→ **DATASET RECORDS**
= = = = = = =

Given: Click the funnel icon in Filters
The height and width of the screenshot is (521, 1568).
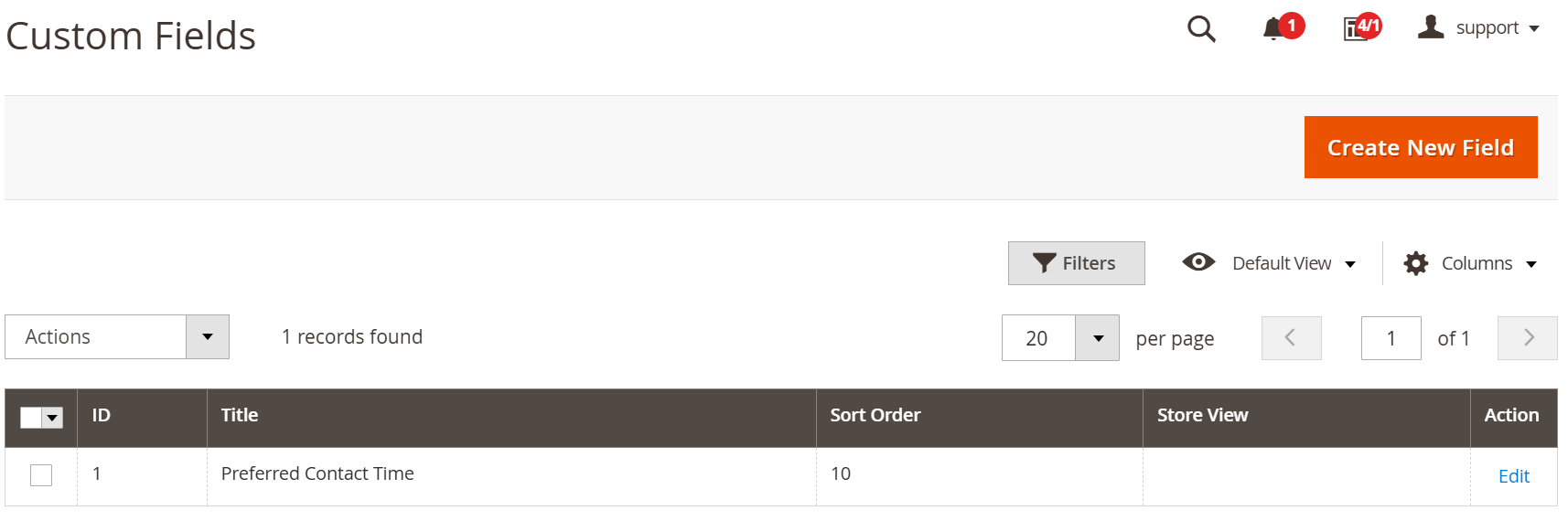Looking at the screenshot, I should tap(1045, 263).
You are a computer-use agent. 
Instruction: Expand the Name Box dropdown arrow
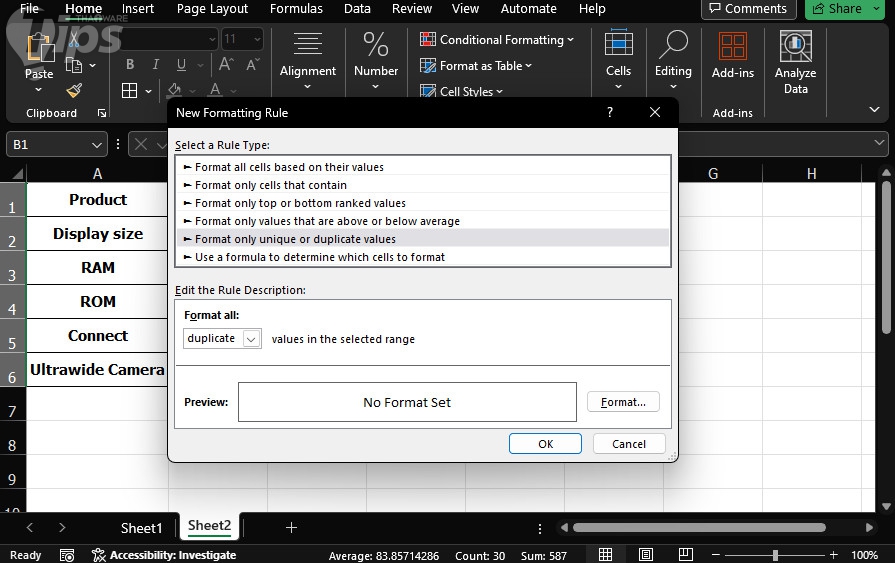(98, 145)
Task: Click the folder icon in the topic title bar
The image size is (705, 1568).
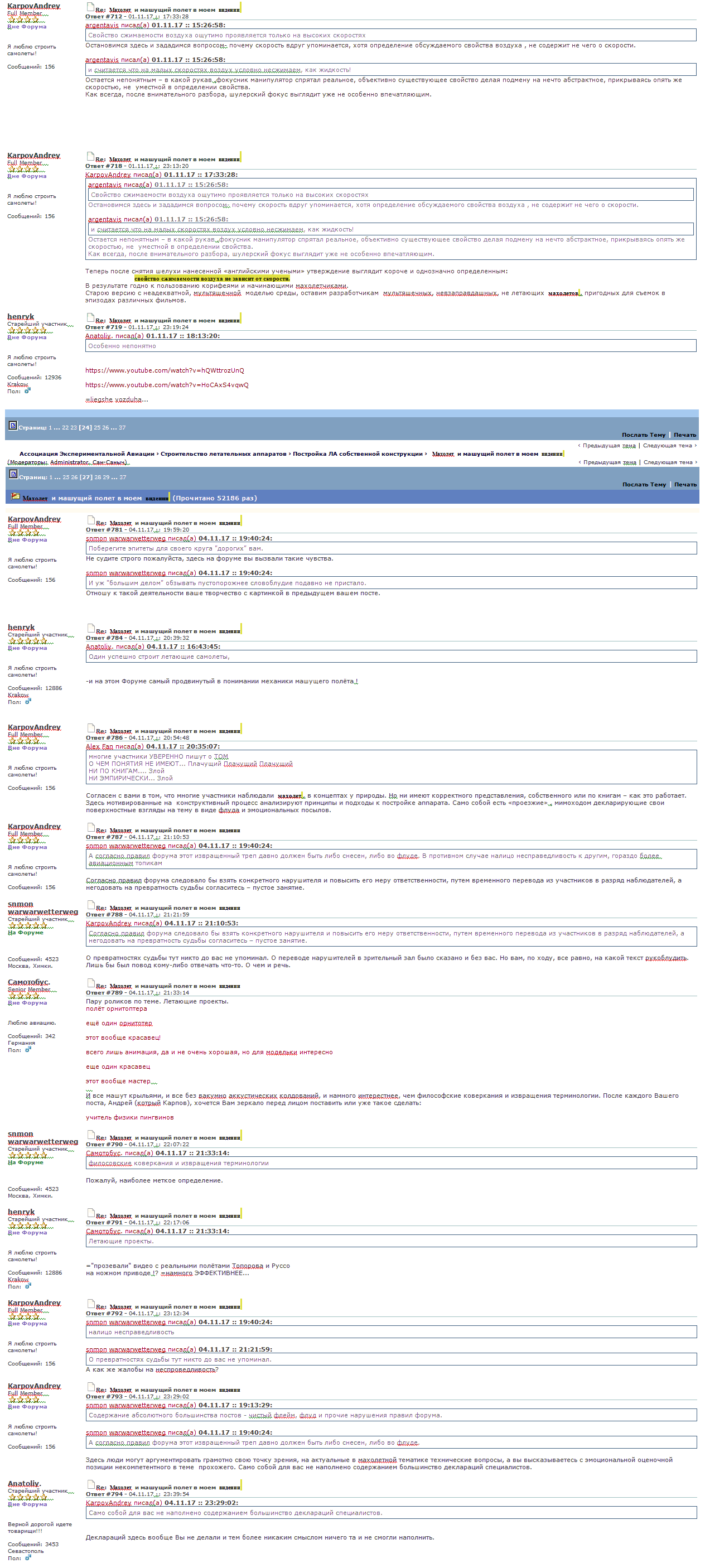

= = = = = = =

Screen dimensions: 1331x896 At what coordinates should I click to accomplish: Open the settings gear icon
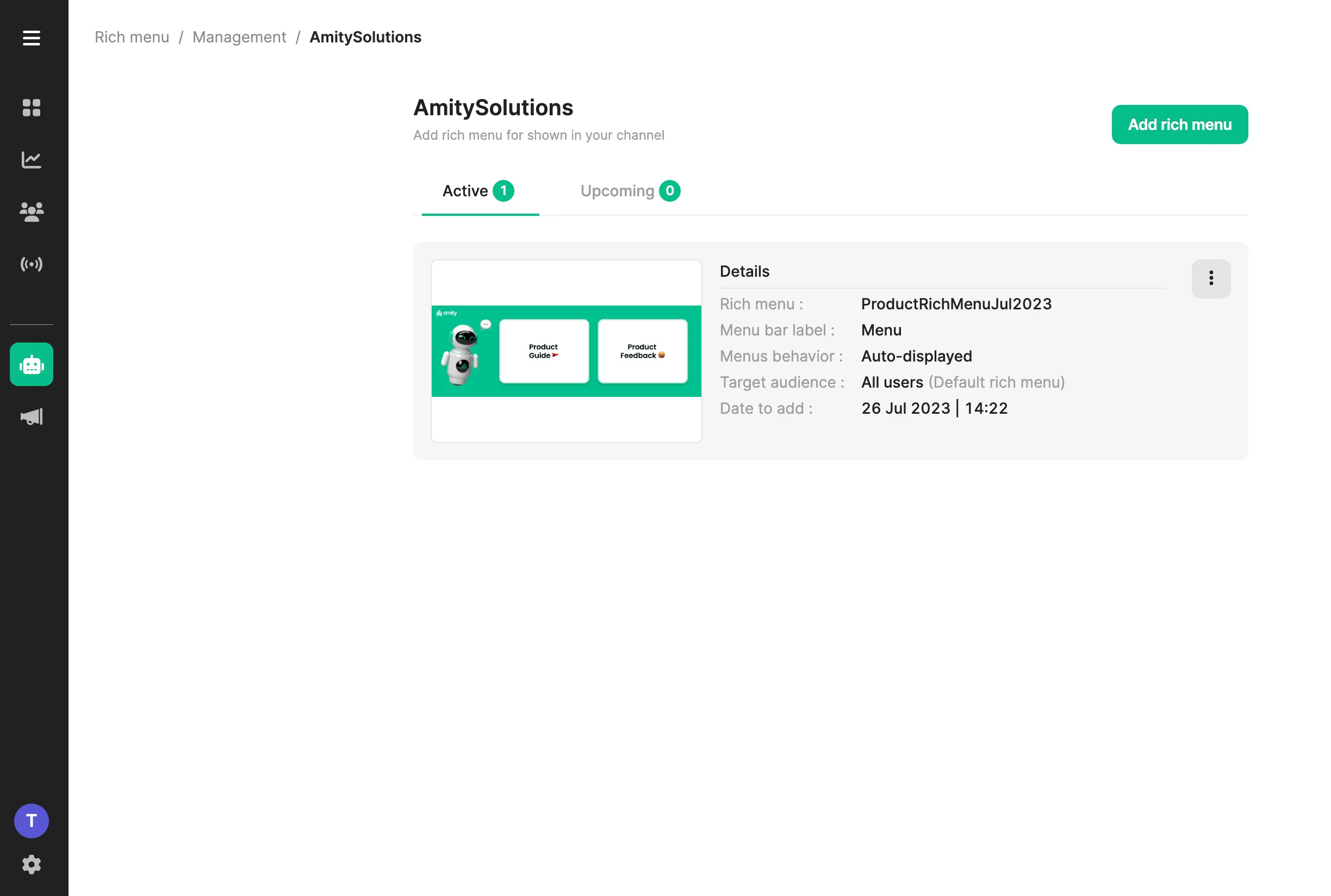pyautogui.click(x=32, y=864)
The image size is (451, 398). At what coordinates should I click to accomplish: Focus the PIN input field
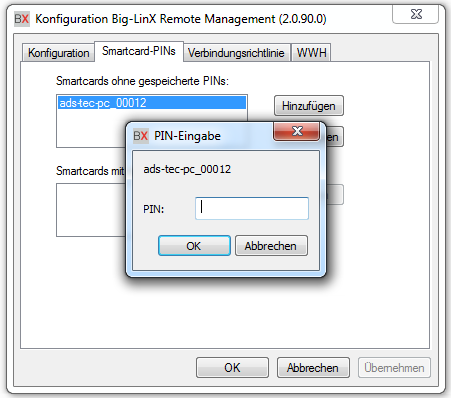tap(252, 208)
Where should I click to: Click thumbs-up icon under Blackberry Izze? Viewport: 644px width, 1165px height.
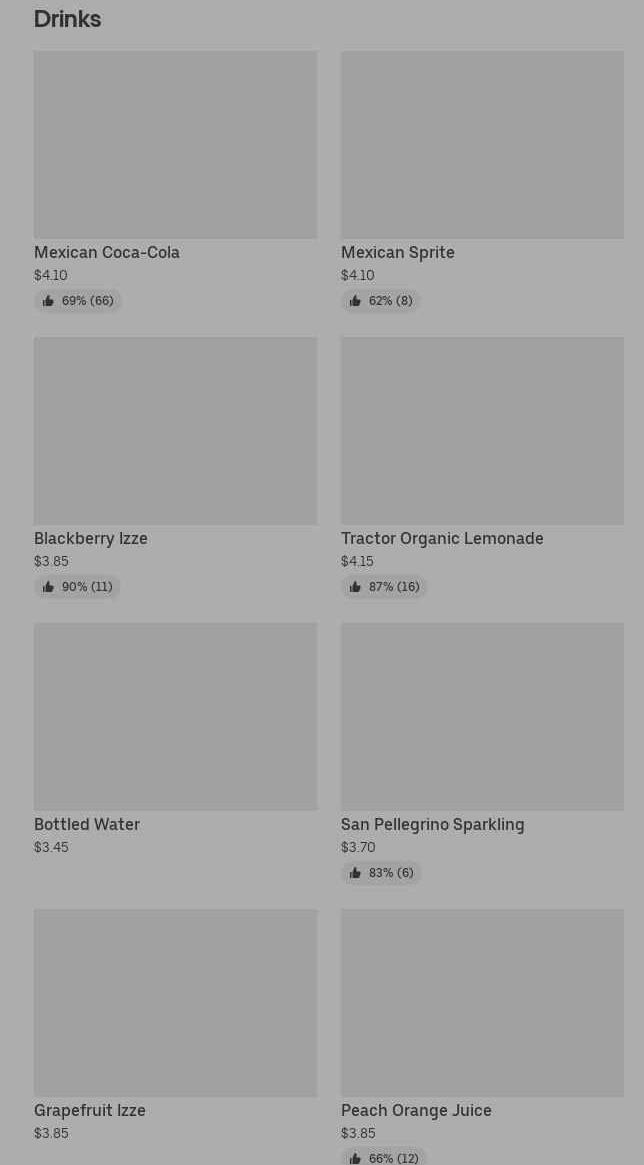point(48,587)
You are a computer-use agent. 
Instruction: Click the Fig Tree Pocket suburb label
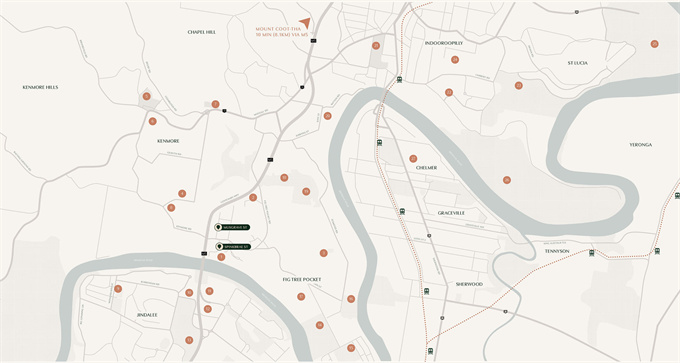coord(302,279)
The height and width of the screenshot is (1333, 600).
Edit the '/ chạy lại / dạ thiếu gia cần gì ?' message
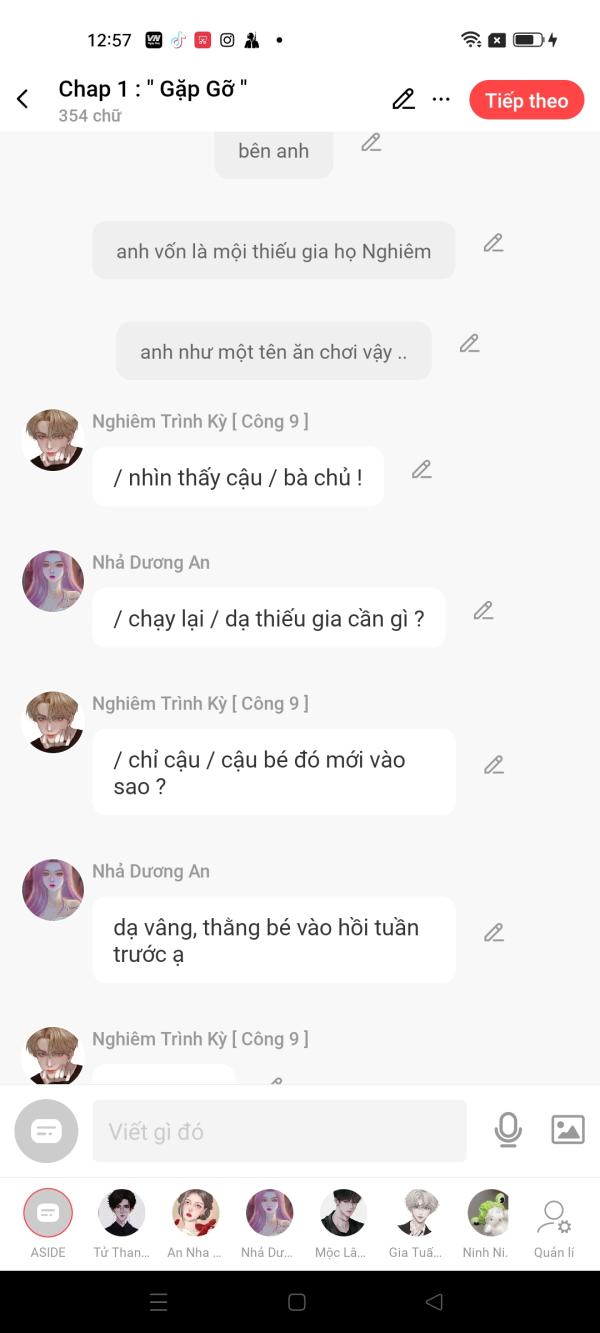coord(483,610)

= = = = = = =

→ **TASK ITEM**
Your reply is to be an exact repeat of the listing above from the line holding "Instruction: Expand the" down to the line holding "The image size is (705, 1568).", ends included, pictures excluded.

→ **OUTPUT OF THE EXERCISE**
Instruction: Expand the Name Box dropdown arrow
(98, 145)
Task: Click the folder icon in the topic title bar
The image size is (705, 1568).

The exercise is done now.